Due to the complexity of the topic, many other factors might interfere with the research conclusions. For instance, employment status is likely to be an important intervening factor in the relationship between health insurance and depression, as 94.9% of the people with insurance were enrolled in the employment-based BHIS. A previous study demonstrated a significant association between employment and self-reported state of health [44
]. The presumed impact of health insurance enrollment on depression may be weakened by the factor of employment. However, no significant correlation between employment status and depression is found in this study, which indicates that the correlation between health insurance and depression is independent of employment status.
The quality of the data collected from the survey was satisfactory. The household, instead of the individual, comprised the survey sampling unit. Households were required to have at least one member 16 years of age or older to participate. Because the majority of the surveyed households had two members older than 16 years of age, the likelihood of each adult responding to the depression questions in each household was presumably 50%. According to this sampling design, the chance of each participant of the baseline depression survey being followed up in the successive surveys was also 50%. The actual follow-up rates of the study were 54.4% and 46.3% at the two follow-ups, which were reasonably acceptable given this design.

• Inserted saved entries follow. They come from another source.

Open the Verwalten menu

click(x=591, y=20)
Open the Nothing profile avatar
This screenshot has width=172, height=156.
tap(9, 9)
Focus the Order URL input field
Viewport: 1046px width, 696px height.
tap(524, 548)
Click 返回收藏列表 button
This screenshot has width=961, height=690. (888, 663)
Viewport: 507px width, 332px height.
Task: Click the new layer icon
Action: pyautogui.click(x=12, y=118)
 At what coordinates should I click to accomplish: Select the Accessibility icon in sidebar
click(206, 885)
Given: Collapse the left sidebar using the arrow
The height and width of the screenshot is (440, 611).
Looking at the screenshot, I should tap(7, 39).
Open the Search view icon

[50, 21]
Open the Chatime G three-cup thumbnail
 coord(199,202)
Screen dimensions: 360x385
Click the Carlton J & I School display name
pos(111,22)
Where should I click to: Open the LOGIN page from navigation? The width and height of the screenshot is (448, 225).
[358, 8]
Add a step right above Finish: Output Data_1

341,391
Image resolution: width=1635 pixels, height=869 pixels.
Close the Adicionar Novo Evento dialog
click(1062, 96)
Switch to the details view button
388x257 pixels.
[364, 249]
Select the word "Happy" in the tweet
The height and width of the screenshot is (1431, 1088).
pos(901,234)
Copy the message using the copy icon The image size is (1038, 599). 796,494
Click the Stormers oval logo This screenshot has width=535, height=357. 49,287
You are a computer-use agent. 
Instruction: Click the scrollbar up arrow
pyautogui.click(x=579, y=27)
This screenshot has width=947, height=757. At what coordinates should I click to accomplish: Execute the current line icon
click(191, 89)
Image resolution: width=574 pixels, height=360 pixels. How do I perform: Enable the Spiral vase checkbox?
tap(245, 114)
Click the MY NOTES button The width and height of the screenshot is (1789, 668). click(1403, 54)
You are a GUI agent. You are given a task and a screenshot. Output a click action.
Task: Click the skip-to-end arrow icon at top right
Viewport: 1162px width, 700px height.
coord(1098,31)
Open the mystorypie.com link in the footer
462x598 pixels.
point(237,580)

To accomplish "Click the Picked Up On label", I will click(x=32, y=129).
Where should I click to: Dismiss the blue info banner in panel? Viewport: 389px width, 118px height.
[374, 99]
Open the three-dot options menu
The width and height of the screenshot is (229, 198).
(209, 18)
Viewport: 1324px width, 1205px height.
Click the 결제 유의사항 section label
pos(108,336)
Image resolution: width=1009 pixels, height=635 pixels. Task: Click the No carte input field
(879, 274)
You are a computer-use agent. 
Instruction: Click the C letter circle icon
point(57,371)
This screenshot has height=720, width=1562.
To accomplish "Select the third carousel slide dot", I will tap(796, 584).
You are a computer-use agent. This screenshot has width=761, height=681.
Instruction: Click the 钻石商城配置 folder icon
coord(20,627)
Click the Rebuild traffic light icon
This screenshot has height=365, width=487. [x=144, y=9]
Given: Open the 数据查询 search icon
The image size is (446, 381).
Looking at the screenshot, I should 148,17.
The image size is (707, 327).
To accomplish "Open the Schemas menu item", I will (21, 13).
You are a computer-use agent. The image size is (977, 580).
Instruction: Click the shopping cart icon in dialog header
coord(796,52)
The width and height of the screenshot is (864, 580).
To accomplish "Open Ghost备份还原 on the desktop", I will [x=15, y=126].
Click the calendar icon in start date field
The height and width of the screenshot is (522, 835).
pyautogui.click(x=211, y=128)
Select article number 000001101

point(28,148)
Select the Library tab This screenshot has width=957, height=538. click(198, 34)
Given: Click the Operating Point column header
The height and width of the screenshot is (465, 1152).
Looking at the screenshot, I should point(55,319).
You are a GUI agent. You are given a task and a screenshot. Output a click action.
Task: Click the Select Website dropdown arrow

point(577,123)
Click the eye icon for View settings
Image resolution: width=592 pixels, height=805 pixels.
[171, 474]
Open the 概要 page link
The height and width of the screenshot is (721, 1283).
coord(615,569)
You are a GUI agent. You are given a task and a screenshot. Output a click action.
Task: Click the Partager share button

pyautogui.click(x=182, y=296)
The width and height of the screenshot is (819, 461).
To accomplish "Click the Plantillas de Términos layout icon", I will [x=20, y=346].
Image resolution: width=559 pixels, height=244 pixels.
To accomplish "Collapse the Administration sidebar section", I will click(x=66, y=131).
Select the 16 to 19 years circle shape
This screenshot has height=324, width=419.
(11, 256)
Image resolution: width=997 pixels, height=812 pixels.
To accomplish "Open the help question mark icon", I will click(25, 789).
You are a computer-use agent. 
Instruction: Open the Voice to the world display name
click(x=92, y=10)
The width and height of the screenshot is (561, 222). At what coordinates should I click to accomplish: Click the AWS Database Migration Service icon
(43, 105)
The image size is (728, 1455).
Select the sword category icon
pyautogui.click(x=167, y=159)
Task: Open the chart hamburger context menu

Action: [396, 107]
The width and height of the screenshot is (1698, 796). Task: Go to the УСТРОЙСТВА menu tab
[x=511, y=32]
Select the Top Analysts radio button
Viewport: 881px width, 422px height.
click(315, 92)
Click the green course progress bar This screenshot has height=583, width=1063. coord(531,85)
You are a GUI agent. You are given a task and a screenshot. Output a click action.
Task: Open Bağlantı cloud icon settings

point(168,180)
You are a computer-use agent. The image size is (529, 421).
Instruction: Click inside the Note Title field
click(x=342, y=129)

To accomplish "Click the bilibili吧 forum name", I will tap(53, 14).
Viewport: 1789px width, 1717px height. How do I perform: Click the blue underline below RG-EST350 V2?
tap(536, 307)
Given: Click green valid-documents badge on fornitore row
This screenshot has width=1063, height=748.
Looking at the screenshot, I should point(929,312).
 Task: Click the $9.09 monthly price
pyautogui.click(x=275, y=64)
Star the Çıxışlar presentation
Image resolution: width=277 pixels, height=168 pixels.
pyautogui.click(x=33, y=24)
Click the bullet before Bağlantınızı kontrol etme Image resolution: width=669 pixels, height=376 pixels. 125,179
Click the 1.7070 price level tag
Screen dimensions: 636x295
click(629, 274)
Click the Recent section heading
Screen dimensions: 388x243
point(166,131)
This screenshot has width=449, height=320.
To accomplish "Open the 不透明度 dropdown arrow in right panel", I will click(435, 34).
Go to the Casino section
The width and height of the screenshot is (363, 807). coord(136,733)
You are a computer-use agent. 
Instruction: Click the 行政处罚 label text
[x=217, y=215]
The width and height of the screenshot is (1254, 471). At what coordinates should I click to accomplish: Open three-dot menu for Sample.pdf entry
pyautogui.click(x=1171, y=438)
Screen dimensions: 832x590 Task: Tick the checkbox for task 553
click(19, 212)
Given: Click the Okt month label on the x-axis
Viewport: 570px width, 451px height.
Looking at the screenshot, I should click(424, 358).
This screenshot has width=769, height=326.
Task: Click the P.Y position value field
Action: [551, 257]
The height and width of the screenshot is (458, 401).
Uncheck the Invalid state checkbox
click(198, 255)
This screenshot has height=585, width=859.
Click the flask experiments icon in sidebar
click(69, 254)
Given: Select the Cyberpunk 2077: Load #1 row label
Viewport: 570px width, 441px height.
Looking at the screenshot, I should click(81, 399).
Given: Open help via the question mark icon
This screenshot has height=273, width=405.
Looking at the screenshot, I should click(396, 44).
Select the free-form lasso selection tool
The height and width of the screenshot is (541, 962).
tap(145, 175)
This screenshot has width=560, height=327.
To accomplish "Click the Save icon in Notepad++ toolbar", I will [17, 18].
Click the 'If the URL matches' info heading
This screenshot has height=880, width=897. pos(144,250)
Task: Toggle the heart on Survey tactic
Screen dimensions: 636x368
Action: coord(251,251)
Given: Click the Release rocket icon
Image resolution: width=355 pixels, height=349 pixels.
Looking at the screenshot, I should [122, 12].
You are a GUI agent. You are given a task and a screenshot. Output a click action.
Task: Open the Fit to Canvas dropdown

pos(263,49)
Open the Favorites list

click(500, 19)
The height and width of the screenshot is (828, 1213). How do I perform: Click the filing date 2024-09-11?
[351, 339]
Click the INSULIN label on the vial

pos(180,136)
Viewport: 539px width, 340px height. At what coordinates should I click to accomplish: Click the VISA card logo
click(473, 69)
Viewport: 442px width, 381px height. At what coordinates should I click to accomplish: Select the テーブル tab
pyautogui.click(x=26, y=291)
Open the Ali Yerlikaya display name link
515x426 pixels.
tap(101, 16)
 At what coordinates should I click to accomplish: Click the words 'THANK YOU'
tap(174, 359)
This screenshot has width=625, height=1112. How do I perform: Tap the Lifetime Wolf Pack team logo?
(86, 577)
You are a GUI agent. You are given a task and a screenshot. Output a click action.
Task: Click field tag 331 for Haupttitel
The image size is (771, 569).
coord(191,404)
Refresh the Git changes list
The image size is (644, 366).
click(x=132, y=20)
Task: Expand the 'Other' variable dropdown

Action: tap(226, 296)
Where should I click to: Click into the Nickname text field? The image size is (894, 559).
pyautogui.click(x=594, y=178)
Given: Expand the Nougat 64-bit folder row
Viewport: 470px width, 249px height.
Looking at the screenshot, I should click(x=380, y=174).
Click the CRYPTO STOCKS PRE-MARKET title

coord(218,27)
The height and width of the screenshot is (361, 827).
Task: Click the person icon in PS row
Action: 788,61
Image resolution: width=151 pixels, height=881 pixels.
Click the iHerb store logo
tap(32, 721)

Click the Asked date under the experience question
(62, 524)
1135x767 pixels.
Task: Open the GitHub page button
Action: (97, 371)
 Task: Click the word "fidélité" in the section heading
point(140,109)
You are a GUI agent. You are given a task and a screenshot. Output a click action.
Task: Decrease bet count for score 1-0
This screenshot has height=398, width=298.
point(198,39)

Furthermore, because sample loss was random, the list-wise approach was employed to deal with missing data [45
Limitations and future trends
This study had several limitations. First, we did not include variables reflecting whether all participants had access to mental health services and to what extent they utilize the available services. Health insurance in China is still at a nascent level of development and does not provide full coverage for mental health treatment and rehabilitation. Second, we did not consider the effects of variables regarding the somatic expression of mental disorders and information concerning patients’ conditions provided by doctors. As discussed above, the Chinese tend to deny depression or express it somatically; neurosis is one such example [7
]. Most likely, people may be more willing to talk to their physicians about such issues, especially when somatic problems are developed as a result of psychological stresses, because primary health care is largely covered by existing health insurance programs. Although the results of this study indicate a significant relationship between health insurance and depression, this hypothesis can only be confirmed to a certain extent. Further research is clearly needed. Third, the CES-D scale is a screening tool, not a clinical diagnostic tool, and the reference PPV is adopted from the elderly population. Consequently, the depression prevalence estimate may be higher than it actually is. Fourth, consideration of socioeconomic status was not thorough in this study. For instance, using Dibao to benchmark income and using unemployment and retirement to measure employment status may be taken into account in future research to more rigorously investigate the impacts of income and occupation. Finally, despite the advantage of keeping the sample intact, the list-wise approach employed in the study results in a loss of information. Thus, it may be favorable for future studies to employ other methods to deal with missing data.